[Start ENTRIES SUPPLIED]

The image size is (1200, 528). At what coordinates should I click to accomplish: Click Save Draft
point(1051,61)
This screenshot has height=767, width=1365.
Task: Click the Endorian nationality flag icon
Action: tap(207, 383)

[End ENTRIES SUPPLIED]

## INSTRUCTIONS TO FOLLOW:
Convert these lines into a JSON list of strings, with one string per line and blank lines omitted.

## REPLY TO THE TASK:
[
  "The image size is (1200, 528). At what coordinates should I click to accomplish: Click Save Draft",
  "point(1051,61)",
  "This screenshot has height=767, width=1365.",
  "Task: Click the Endorian nationality flag icon",
  "Action: tap(207, 383)"
]